_Excerpt to read_

· · ·

Wright, N. (2013), 'Leadership as a Relational Dynamic', About Leaders, www.aboutleaders.com, 20 March.
Philosophically and practically, I find myself conflicted over the current preoccupation in leadership development circles with leadership competencies. On the one hand, I’ve seen and used competency frameworks for leadership assessment and development purposes and, on the whole, they did serve well as a useful touchstone for these purposes. They provided a helpful basis for awareness-raising, focused conversation, critical reflection and practical action. Pragmatically-speaking, they can be a useful tool.
On the other hand, there’s something about analysing leadership competencies that can feel reductionist. That’s where my underlying discomfort lies. I’m reminded of a philosophy lecturer during my theological studies who introduced the idea of a beautiful rose. ‘A poet tries to capture and express the rose’s beauty in colourful, creative language. It’s about its intangible qualities –beauty, essence, spirit, impact.’ Perhaps, by analogy, we might experience this phenomenon in leaders as personality, character, charisma or X factor.

· · ·

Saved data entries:
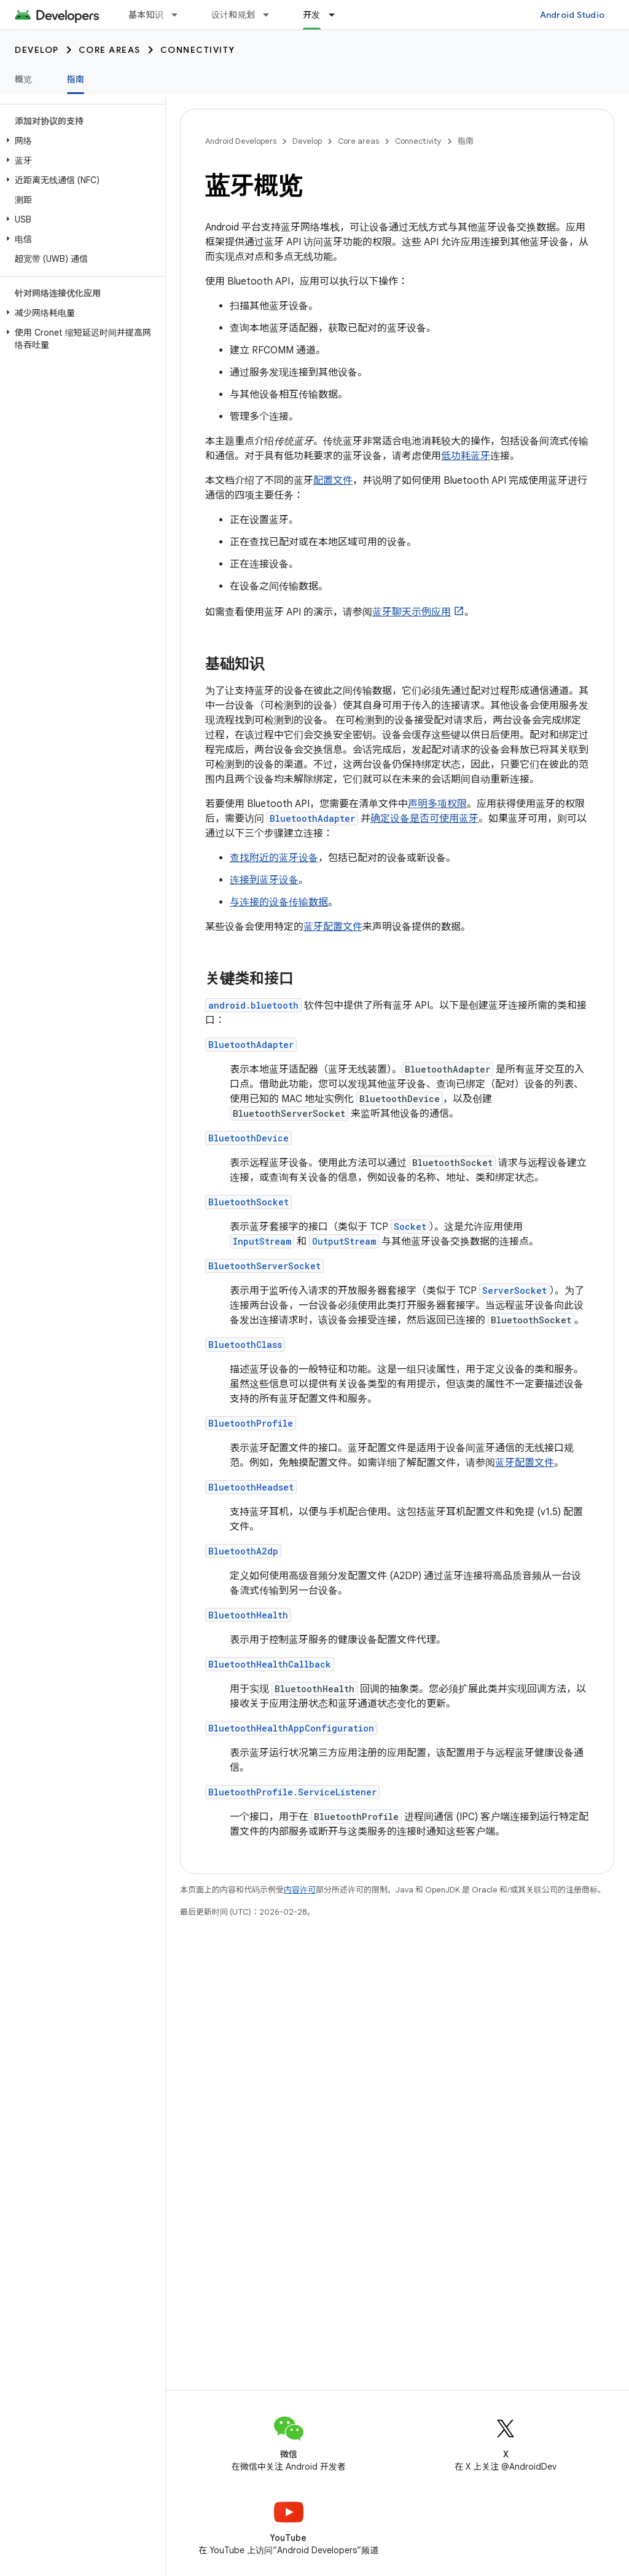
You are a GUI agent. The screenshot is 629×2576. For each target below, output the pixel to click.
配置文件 (333, 481)
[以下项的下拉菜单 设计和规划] (271, 15)
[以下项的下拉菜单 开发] (337, 15)
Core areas (110, 49)
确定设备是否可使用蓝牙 (424, 819)
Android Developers (240, 141)
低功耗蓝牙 (465, 456)
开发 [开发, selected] (312, 14)
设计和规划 (233, 14)
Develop (37, 49)
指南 (466, 141)
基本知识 (145, 14)
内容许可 (300, 1890)
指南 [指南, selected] (76, 79)
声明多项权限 (437, 804)
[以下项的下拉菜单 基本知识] (180, 15)
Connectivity (197, 49)
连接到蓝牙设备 (264, 880)
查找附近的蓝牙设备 (274, 858)
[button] (80, 141)
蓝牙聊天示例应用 (411, 612)
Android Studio (572, 14)
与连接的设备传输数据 (279, 902)
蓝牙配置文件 (332, 927)
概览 (24, 79)
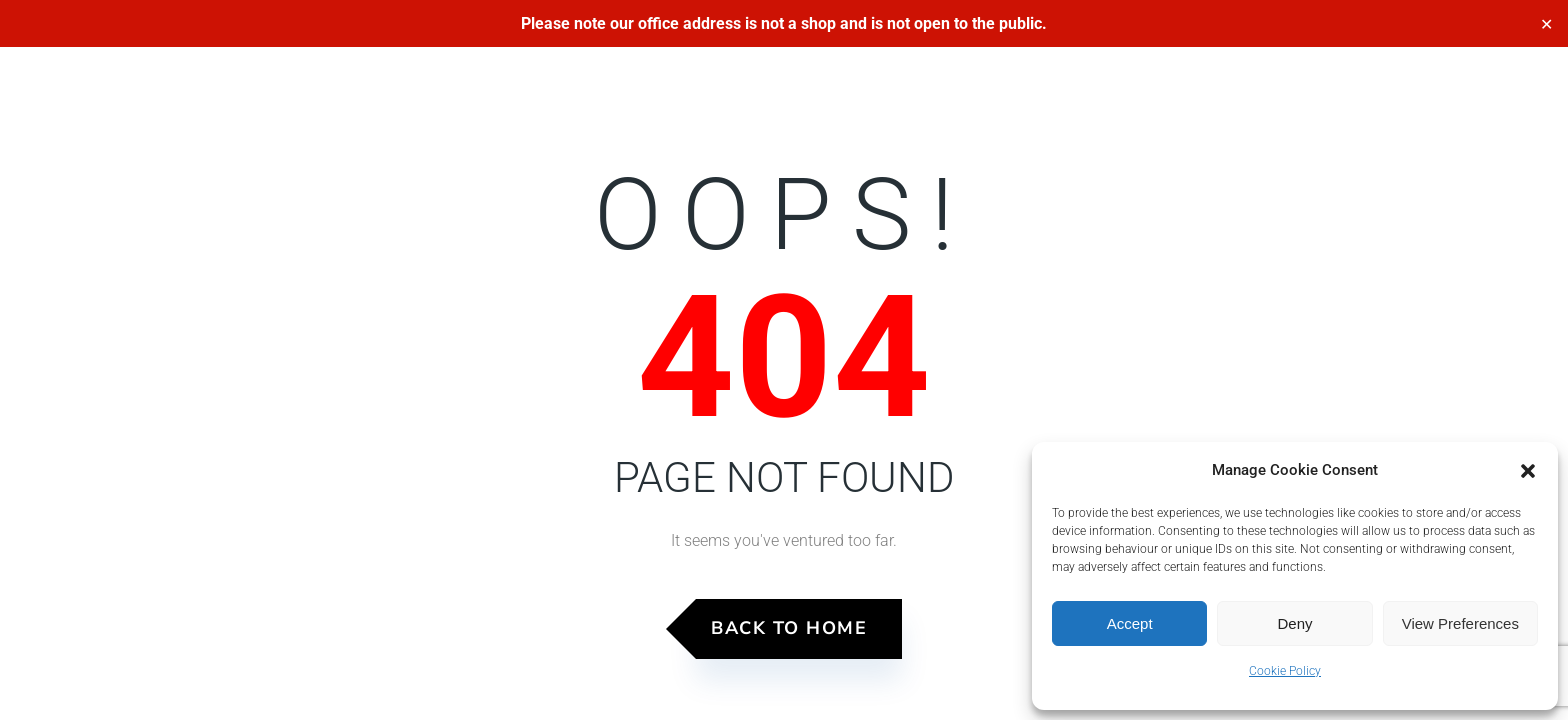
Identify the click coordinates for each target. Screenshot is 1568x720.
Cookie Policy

· · ·

_Required task_
Can you transcribe the piece on leadership competencies above word for word, from its citation line through its final sentence?

_Result_
Wright, N. (2013), 'Leadership as a Relational Dynamic', About Leaders, www.aboutleaders.com, 20 March.
Philosophically and practically, I find myself conflicted over the current preoccupation in leadership development circles with leadership competencies. On the one hand, I’ve seen and used competency frameworks for leadership assessment and development purposes and, on the whole, they did serve well as a useful touchstone for these purposes. They provided a helpful basis for awareness-raising, focused conversation, critical reflection and practical action. Pragmatically-speaking, they can be a useful tool.
On the other hand, there’s something about analysing leadership competencies that can feel reductionist. That’s where my underlying discomfort lies. I’m reminded of a philosophy lecturer during my theological studies who introduced the idea of a beautiful rose. ‘A poet tries to capture and express the rose’s beauty in colourful, creative language. It’s about its intangible qualities –beauty, essence, spirit, impact.’ Perhaps, by analogy, we might experience this phenomenon in leaders as personality, character, charisma or X factor.